In and by itself, this decision seems noble. It is amazing to be respectful of clients. However, let’s not forget that we are talking here about a very small minority of clients that can be perhaps offended or triggered if not addressed properly.

Instead of calling a specific traveller in a non-gendered manner (say after checking his or her passport and perhaps noticing “other” or X for the gender), we choose to go the extreme by denying ALL the clients the polite words in both French and English, even when they would be the majority.

For instance, the AC staff may clearly greet or serve a pregnant woman and we do not want to address her with Madam in order to be inclusive.

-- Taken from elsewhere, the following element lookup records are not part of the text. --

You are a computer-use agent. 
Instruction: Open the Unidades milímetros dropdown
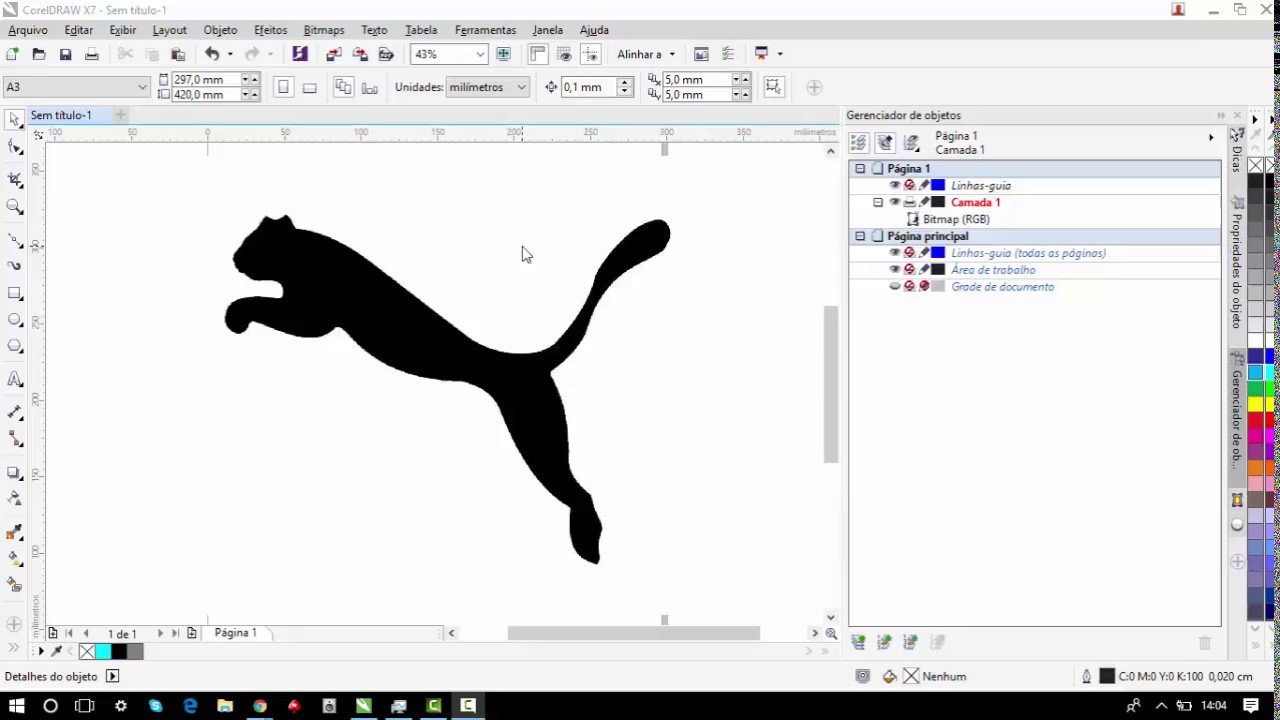(x=520, y=87)
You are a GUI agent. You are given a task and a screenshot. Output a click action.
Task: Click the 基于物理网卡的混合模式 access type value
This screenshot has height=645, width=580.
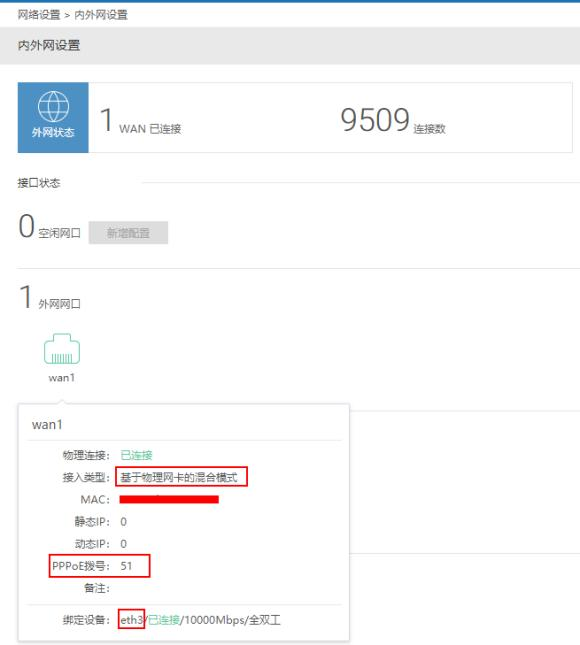(179, 477)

Perhaps they will be serving an elderly man during a 7-hour-trip overseas, wearing gloves before interacting with him every time.

Plus, during a violent turbulence or serious incident, Bambi suspects that the words that will get out of the mouth of staff will be tainted with neither political correctness nor politeness (maybe). I hope so as what would matter then would be to save lives and not to offer a safe verbal gender-neutral space to an injured person.

Anyhow, the news is more amusing than anything else.

Air Canada may not call me Madam/Sir but Bambi will keep being polite in the same manner, especially when too jet lagged to remember societal trends (I will likely be saying: “Merci Monsieur”; “Merci Madame”; as long as the flight attendant is OK with this of course). As for Bambi, she frankly does not care how you would address her as long as you offer her good food on board on longer flights ?.

2. Now the MORE worrisome news is a link in the article above about the Ontario provincial police (OPP), no longer releasing the gender of people charged with crimes.


With all due respect to the OPP and all the police forces, Bambi finds this decision absurd. Indeed, it does not serve neither common sense nor science anymore (messing up epidemiological public data).

Bambi wonders what would have Indigenous Ontario women, victims of violence, thought about this had they been still alive? Is this a good thing for the sake of justice? What do their grieving families think?

More broadly, what do the current or future so-called victims or so-called criminals think?  

Why doesn’t the OPP use the language used in Lebanon in the media. They name the gender but not the name (just the initials). That way they protect the privacy of the person (if this is the motivation here).

If Bambi is not mistaken, the Edmonton police may have moved in the Lebanese direction (protection of identity by hiding names).

Basically, why is the OPP complicating matters?  

Why can’t it call a spade a spade anymore?

Is it truly to protect others or to protect itself from any liability or… to give in/dive more into the collective insanity of political correctness?

Today it is about gender neutrality. Tomorrow about what?